§ **Entries provided**:
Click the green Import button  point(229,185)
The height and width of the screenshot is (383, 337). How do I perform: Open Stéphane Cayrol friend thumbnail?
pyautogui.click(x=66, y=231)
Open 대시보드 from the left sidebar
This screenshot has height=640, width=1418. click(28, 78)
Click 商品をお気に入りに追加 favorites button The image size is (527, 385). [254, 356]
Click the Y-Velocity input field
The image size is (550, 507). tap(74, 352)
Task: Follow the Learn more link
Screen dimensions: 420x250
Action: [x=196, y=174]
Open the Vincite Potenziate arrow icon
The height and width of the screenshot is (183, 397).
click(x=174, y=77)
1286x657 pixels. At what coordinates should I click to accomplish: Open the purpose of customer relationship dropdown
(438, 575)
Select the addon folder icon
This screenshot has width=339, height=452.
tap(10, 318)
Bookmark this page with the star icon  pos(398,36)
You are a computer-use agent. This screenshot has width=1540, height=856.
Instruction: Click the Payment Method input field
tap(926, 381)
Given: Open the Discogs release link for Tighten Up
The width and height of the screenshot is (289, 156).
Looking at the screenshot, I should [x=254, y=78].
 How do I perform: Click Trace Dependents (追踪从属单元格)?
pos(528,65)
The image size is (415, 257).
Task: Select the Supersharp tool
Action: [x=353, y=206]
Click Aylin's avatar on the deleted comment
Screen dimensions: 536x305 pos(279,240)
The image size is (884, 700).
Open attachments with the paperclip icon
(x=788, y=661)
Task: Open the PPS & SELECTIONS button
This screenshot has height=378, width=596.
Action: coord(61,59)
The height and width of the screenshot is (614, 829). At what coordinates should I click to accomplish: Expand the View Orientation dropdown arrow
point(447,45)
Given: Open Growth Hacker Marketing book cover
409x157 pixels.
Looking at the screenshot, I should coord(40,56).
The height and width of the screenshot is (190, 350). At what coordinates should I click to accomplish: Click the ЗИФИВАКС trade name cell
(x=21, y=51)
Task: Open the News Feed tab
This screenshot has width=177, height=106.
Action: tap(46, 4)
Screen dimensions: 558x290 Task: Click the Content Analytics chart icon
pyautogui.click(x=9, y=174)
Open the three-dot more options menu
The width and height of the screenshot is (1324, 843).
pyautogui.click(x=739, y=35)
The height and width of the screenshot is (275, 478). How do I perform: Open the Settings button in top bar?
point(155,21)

§ **Task description**: All that should appear in the response is the run of lines from the first line of the entries through the line containing "Click 商品をお気に入りに追加 favorites", copied exactly.

§ **Written response**:
Click the green Import button  point(229,185)
The height and width of the screenshot is (383, 337). How do I perform: Open Stéphane Cayrol friend thumbnail?
pyautogui.click(x=66, y=231)
Open 대시보드 from the left sidebar
This screenshot has height=640, width=1418. click(28, 78)
Click 商品をお気に入りに追加 favorites button The image size is (527, 385). [254, 356]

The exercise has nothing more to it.